In the material below, transcribe every line from the first through the line holding "Task: Click the LIBERTIES wordmark home link", exactly, and stop after that line.

+--

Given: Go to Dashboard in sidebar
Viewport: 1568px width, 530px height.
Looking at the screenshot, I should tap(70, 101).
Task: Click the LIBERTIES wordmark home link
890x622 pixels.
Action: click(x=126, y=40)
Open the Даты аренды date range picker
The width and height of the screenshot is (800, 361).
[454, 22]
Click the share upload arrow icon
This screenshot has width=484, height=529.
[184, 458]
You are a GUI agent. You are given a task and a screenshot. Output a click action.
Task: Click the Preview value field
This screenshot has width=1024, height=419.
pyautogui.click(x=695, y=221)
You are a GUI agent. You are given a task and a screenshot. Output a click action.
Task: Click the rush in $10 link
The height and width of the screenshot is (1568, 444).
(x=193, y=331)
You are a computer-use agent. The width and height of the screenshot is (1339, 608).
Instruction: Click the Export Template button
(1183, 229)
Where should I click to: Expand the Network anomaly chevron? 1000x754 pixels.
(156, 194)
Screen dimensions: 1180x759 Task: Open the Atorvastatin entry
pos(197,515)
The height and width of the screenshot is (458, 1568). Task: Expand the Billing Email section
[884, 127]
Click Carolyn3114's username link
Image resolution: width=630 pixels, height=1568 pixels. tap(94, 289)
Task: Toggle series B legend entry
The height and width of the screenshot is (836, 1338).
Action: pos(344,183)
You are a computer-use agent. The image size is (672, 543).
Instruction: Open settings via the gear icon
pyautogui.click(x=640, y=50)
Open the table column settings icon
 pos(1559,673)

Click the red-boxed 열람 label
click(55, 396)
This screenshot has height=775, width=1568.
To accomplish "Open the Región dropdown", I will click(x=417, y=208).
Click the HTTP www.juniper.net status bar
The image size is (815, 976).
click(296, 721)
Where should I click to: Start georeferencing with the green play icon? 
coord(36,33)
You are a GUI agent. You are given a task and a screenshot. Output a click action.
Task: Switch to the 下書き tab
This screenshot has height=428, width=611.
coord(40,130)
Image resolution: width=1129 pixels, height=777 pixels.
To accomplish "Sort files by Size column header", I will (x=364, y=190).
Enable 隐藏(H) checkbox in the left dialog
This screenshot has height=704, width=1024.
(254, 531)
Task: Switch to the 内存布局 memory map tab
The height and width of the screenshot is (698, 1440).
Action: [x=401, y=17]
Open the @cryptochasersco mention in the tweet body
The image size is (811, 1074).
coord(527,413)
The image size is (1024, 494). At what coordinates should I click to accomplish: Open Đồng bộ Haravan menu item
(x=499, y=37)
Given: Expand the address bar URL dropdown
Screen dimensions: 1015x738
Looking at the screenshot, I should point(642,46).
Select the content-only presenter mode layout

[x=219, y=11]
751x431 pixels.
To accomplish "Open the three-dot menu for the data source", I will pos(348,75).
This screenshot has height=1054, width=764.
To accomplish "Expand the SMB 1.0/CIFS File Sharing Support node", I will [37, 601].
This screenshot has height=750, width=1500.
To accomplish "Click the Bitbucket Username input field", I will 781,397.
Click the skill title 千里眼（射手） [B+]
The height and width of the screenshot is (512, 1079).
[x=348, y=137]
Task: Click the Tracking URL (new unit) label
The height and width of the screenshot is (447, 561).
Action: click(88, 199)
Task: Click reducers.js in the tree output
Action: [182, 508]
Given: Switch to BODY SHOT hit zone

+--

Solution for this problem:
Given: Go to Dashboard in sidebar
Viewport: 1568px width, 530px height.
Looking at the screenshot, I should tap(70, 101).
Task: Click the LIBERTIES wordmark home link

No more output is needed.